I am delighted to interview Sarah Williams, artist and curator of the Jerwood Visual Arts programme at Jerwood Space. Williams is one of the four judges for this year’s Open Submission Competition that will be selecting works for an exhibition at coregallery which will run during the Deptford X 2011; an international contemporary arts festival in south east london, 23rd September - 2nd October 2011. (Other selectors include; Alli Sharma, Graham Crowley and Fiona Macdonald). 

Sarah Williams uses sculptural objects, architectural interventions, performance and photography to explore the relationship between object, live event and documentation. 

Sarah Williams recent exhibitions: ‘The Multiplicity of a Moment’, Two-person show with Laura Eldret, Five Hundred Dollars, London (2010), ‘Kunskog’, Five Hundred Dollars, London; ‘Director’s Choice’, Curwen & New Academy Gallery, London (2010); Recent curatorial projects: ‘SHOW’, Jerwood Space, London (2011); ‘Locate’, Jerwood Space, London (2010); ‘Build’, Blyth Gallery, London; ‘Breaking New’, Five Hundred Dollars, Vyner Street, London (2009).

July 2011 >>

CP: As one of the judges for Core Gallery’s ‘DX Open Competition 2011, what will you be looking for when selecting artists?

Originality and innovation.

CP: What is the significance of ‘independent’ competitions such as Core Gallery’s DX Open? 

SW: Independent competitions are crucial to artists who are seeking opportunities and who may or may not have an existing network, providing a platform to exhibit their work and to have their work seen by a group of selectors and curators. Competitions also offer the organizers the opportunity to engage with a new pool of artists. 

CP: You recently had an exhibition with Laura Eldret ‘The Multiplicity of a Moment’ at Five Hundred Dollars Gallery which was described as exploring “the tensions of a live moment between a viewer, and a series of objects and scenarios”. Could you describe how you and Eldret considered the work in relation to the past, present and future? And how intrinsic were the spectator’s within this staging? 

SW: The exhibition was staged in a way that allowed the spectator to experience the space in two parts. The viewers entered the first gallery through a covered archway, which signaled the start to the exhibition where minimal artworks, made by both Laura and I, were displayed. These works could be defined as either as  

Laura Eldret and Sarah Williams, The Multiplicity of a Moment, Exhibition, 2010

sculpture, props, backdrops, platforms or something ‘other’. This part of the exhibition showed potential to be an active space, almost like a stage or set. 

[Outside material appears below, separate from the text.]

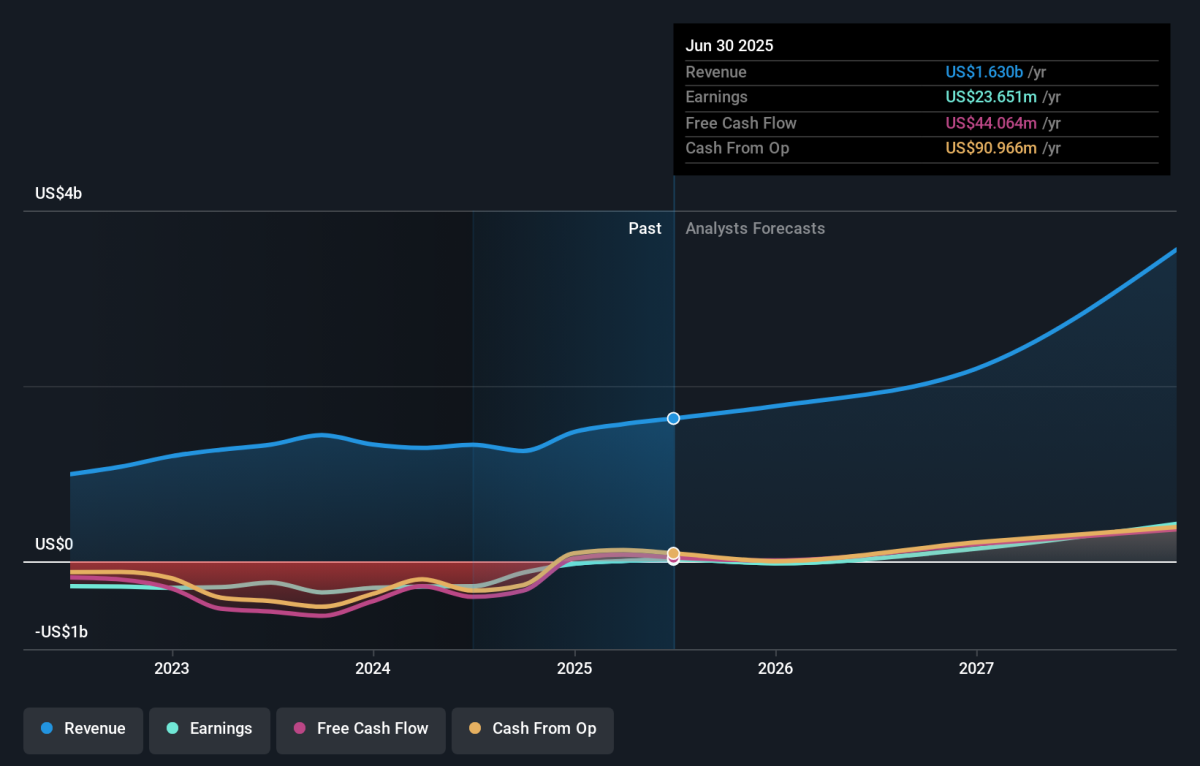Click the Past section label
The height and width of the screenshot is (766, 1200).
point(644,229)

The second gallery contained two films which ran concurrently. The films were created in the space before the exhibition opened to the public. Three dancers were invited to respond to the artworks in the exhibition and their performances were filmed in twenty-five minutes cycles on a black and white CCTV camera and digital camera. 

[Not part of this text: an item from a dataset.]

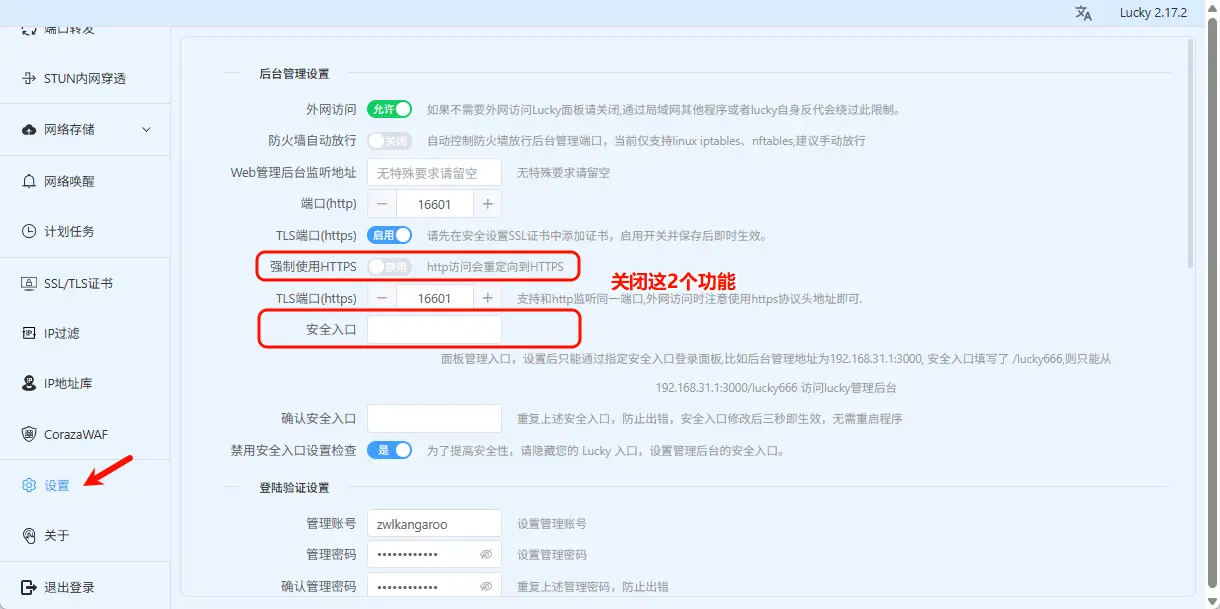Click the CorazaWAF shield icon
This screenshot has width=1220, height=609.
point(29,434)
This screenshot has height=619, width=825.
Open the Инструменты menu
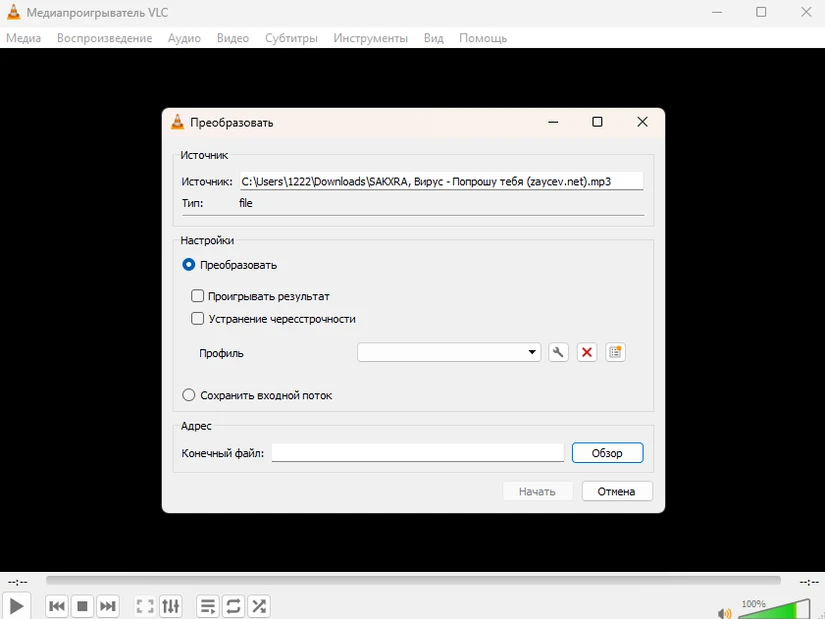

The exhibition addressed the present moment (a spectator experiencing the objects and installation in the space), the past (the films which showed performance action that had occurred previously within the space) and the future (the potential for each objects/art work to be used for future interactions). The spectator was key in linking these phases together.

Williams Suggitt, Metamorphosis series, 2003

CP: Since 1999, you have collaboratively worked with Natalie Suggitt, creating various characters and scenarios in a continued attempt to transform yourselves. Where do you draw your inspiration for these fictive characters? And how important is the role of documentation within these performances? 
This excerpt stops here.